Keto Creamy Garlic Green Bean Casserole
You want cozy, keto, creamy and cruelty-free? Babe, say hello to this Keto Green Bean and Sausage Casserole—a plant-based plot twist. It brings savory, smoky vegan sausage, tender green beans, and rich, dairy-free sauce to your table with zero guilt. It’s low-carb, high flavor, and unapologetically sassy. No animals, no bloat, and definitely no sad, soggy casseroles here. This one’s baked to golden perfection and loaded with comfort. Impress your friends, confuse your carnivore relatives, and conquer dinner like the queen you are—with a fork and a side of sarcasm.

Keto Creamy Garlic Green Bean Casserole
Ingredients
- 1 lb green beans trimmed like they’re going to brunch
- 1 tbsp olive oil
- 2 vegan sausages chopped (about 1½ cups)
- 1 small onion diced
- 2 cloves garlic minced
- 1 cup unsweetened almond milk
- 1 tbsp arrowroot powder
- ¼ cup nutritional yeast cheesy, dairy-free dreams
- ½ tsp black pepper
- ½ tsp sea salt
- ½ tsp smoked paprika
- ½ tsp thyme
- ½ cup crispy vegan onions because extra crunch = extra fun
Instructions
- Preheat oven to 375°F (190°C). Light a candle and pretend you’ve got your life together.
- Blanch green beans for 3–4 minutes. Shock them in ice water like they owe you money.
- Heat olive oil in a skillet. Sauté onion and garlic until fragrant and golden—don’t burn your feelings.
- Add vegan sausage and cook for 5 minutes until lightly crisp and full of attitude.
- In a bowl, whisk almond milk, arrowroot, nutritional yeast, paprika, thyme, salt, and pepper until smooth and creamy-ish.
- Pour the mixture into the skillet. Stir constantly until it thickens like good gossip.
- Toss in the green beans and mix until coated and fabulous.
- Transfer to a greased baking dish. Smooth the top like it’s a skincare ad.

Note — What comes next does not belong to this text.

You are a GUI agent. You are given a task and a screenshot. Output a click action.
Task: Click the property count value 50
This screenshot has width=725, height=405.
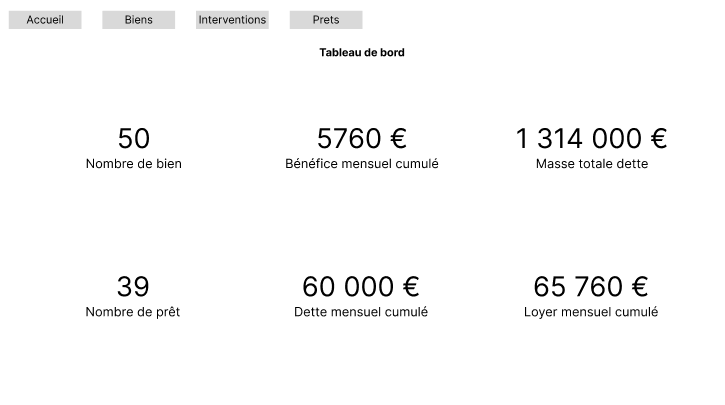(134, 139)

- Top with crispy onions. Be generous—it’s the crunchy crown.
- Bake for 30–35 minutes until bubbling and golden. Let it sit for 5 minutes (or burn your tongue, we won’t judge).
Notes
Nutritional Values (Per Serving)
- Calories: 270
- Total Fat: 16g
- Saturated Fat: 3g
- Carbohydrates: 12g
- Fiber: 5g
- Protein: 12g
Vitamins and Minerals (Per Serving)
- Vitamin C: 24%
- Iron: 14%
- Vitamin K: 26%
- Calcium: 11%
- Folate: 15%
Additional Notes/Tips
- Use coconut milk for a creamier, richer finish with extra flair.
- Add red pepper flakes for a spicy kick—because why not?
- Swap thyme for rosemary if you’re feeling rustic.
- Leftovers taste even better—if they survive the night.
- Serve with a leafy salad or straight from the dish. No one’s judging you.